● **ASSIGNMENT**
Every line below that includes the word "computer" needs to be copied.

● **EXCERPTED RECORDS**
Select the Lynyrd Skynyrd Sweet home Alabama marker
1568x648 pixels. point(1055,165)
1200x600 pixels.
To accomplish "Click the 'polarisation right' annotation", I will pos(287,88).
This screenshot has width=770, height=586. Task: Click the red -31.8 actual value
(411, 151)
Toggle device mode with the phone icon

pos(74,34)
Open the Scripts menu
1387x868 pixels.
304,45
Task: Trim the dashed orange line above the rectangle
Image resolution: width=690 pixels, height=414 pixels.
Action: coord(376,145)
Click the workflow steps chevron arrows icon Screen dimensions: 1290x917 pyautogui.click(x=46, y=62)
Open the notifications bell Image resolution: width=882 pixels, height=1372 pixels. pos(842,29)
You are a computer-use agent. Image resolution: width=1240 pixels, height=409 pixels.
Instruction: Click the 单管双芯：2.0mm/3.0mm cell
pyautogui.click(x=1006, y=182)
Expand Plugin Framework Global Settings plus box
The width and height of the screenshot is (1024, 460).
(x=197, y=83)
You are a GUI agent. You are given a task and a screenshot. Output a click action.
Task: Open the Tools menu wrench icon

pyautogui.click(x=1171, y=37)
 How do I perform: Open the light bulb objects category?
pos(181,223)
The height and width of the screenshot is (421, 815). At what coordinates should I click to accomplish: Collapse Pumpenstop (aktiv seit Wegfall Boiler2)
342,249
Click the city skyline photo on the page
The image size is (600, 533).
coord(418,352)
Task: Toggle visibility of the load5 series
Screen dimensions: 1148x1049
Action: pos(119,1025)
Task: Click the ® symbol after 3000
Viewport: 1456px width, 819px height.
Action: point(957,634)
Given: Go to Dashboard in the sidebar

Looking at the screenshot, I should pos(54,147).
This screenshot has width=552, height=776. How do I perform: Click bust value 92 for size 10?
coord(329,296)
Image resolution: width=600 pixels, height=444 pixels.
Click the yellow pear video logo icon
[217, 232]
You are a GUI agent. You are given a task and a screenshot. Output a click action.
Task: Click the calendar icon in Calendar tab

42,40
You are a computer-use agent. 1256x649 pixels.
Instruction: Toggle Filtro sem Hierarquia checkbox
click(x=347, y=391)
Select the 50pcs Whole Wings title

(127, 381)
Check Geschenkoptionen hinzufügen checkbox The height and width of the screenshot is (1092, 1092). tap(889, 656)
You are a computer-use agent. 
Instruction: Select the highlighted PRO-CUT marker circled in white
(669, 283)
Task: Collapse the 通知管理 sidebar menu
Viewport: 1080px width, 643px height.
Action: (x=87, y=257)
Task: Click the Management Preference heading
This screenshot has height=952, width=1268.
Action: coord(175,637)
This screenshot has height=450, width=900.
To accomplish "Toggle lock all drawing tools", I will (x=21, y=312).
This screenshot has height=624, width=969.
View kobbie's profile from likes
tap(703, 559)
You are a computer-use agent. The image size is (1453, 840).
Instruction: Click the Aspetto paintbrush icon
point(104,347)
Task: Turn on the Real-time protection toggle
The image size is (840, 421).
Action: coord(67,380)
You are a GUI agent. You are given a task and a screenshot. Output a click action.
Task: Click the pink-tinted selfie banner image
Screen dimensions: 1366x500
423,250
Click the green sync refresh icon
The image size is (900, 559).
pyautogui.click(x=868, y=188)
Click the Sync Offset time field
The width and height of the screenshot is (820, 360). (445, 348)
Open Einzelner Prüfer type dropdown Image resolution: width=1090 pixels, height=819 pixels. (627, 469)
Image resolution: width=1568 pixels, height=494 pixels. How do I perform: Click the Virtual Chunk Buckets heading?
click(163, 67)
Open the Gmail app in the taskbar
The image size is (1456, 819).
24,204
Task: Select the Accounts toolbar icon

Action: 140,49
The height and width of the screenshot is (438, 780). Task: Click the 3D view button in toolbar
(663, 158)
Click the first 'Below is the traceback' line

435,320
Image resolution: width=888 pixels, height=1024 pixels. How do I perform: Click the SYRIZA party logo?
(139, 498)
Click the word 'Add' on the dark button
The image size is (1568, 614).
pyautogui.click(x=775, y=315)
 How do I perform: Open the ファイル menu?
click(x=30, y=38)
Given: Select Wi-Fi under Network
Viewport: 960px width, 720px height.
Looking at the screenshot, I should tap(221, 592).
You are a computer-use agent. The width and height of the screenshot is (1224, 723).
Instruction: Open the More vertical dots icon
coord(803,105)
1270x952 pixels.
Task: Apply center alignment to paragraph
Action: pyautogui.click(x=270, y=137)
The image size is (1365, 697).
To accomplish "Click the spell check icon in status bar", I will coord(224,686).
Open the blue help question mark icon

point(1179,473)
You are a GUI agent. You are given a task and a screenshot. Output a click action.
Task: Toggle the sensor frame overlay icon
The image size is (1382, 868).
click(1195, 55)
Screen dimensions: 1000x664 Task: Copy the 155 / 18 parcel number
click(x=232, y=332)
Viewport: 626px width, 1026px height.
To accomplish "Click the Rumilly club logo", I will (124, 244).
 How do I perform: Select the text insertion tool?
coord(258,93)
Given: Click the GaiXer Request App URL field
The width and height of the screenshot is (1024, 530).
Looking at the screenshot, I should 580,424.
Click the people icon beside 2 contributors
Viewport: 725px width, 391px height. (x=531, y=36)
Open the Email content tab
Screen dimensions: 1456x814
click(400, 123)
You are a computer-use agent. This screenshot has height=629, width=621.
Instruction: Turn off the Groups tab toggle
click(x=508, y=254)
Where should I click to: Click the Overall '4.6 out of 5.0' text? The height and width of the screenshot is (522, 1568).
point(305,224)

● **RESPONSE BOX**
You are a computer-use agent. Image resolution: width=1240 pixels, height=409 pixels.
You are a computer-use agent. 1256x649 pixels.
You are a computer-use agent. 
You are a computer-use agent. The image size is (1453, 840).
You are a computer-use agent. The width and height of the screenshot is (1224, 723).
You are a computer-use agent. This screenshot has height=629, width=621.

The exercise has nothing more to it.